Ann Marie Buerkle, acting chairman of the CPSC, also said the commission is using print and radio advertisements and social media to further publicize the recall. You don’t need to provide proof of purchase for your recalled fire extinguisher, she pointed out.
“This is a great opportunity for the consumer to get their fire extinguisher replaced, regardless of how old it is, to have that certainty and peace of mind,” Buerkle added. “I cannot emphasize enough how it can prevent fires.”
Though the recall goes back 44 years, no one should keep a fire extinguisher that long, a Consumers Union official warned. “If you have a rechargeable fire extinguisher of any age—regardless of whether it’s covered by the recall—and you are not sure if it is in good working order, you should replace it immediately,” said Don Huber, director of product safety.
The recall involves 134 models of fire extinguishers manufactured between January 1, 1973, and August 15, 2017, in the United States and Mexico by the Walter Kidde Portable Equipment Company Inc., of Mebane, N.C., which is owned by United Technologies Corp. CPSC also said the new recall also includes models that were previously recalled in March 2009 and February 2015.
The extinguishers were sold in red, white and silver, and are either ABC- or BC-rated. The model number is printed on the fire extinguisher label. For units produced in 2007 and beyond, the date of manufacture is a 10-digit date code printed on the side of the cylinder, near the bottom.
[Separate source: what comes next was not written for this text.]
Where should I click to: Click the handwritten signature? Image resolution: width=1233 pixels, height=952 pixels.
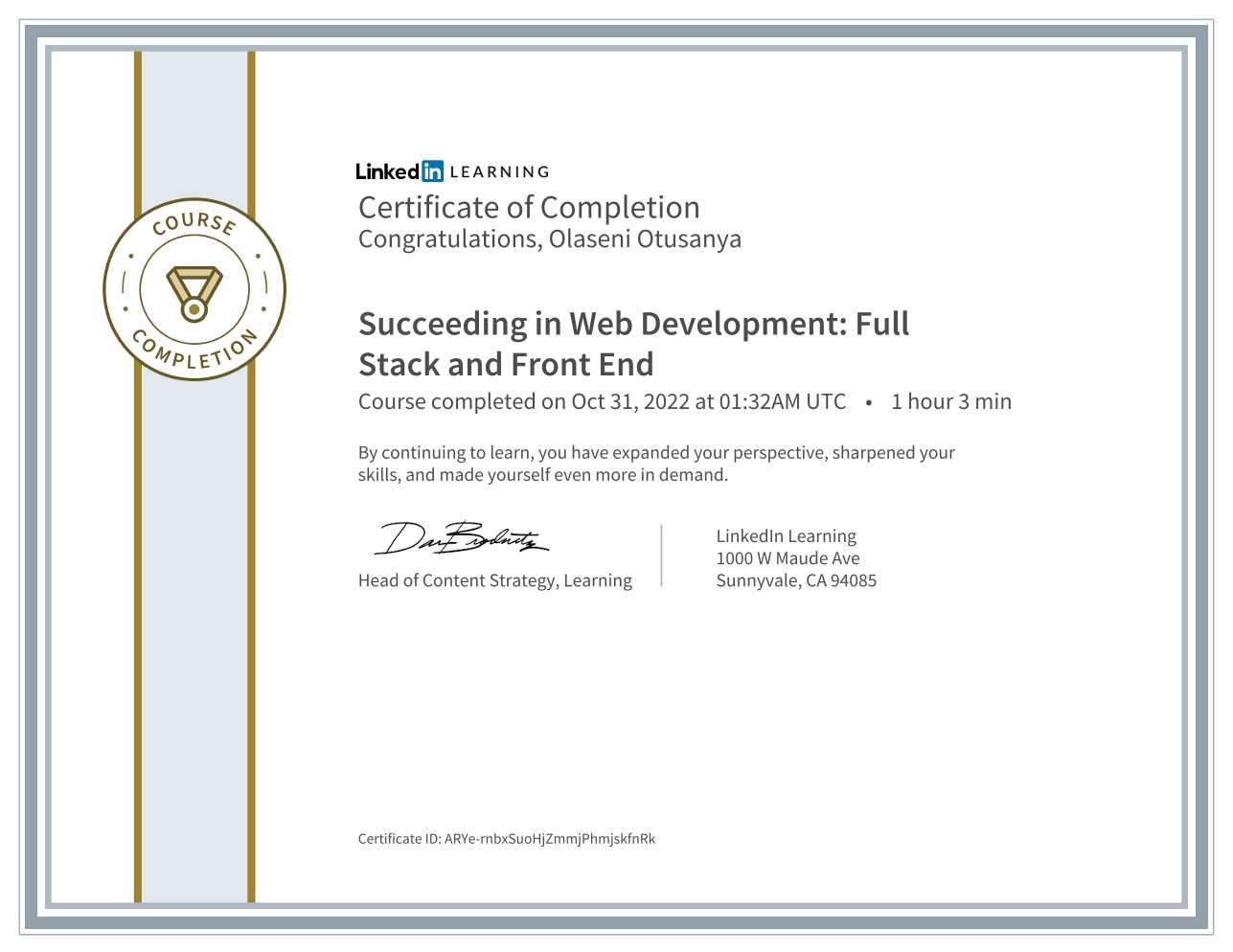click(461, 539)
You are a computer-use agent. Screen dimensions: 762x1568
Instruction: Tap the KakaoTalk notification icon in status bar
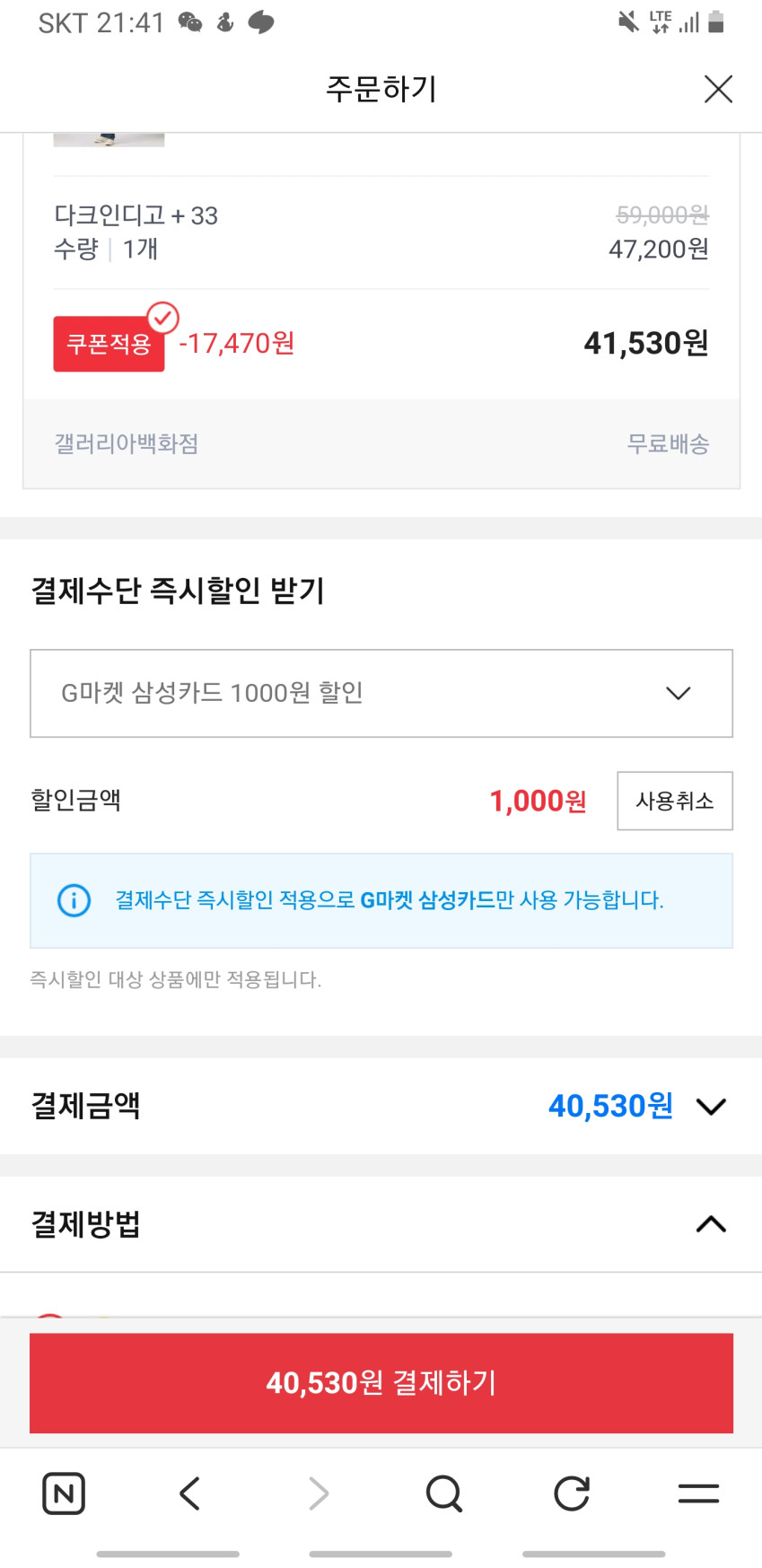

Digits five through nine represent the day and year of manufacture in DDDYY format. Date codes for recalled models manufactured from January 2, 2012, through August 15, 2017, are 00212 through 22717. For units produced before 2007, a date code is not printed on the fire extinguisher.
The commission offers more detailed information on the models, serial numbers and dates of manufacture available on its website. To obtain additional information from the company, visit the Kidde website.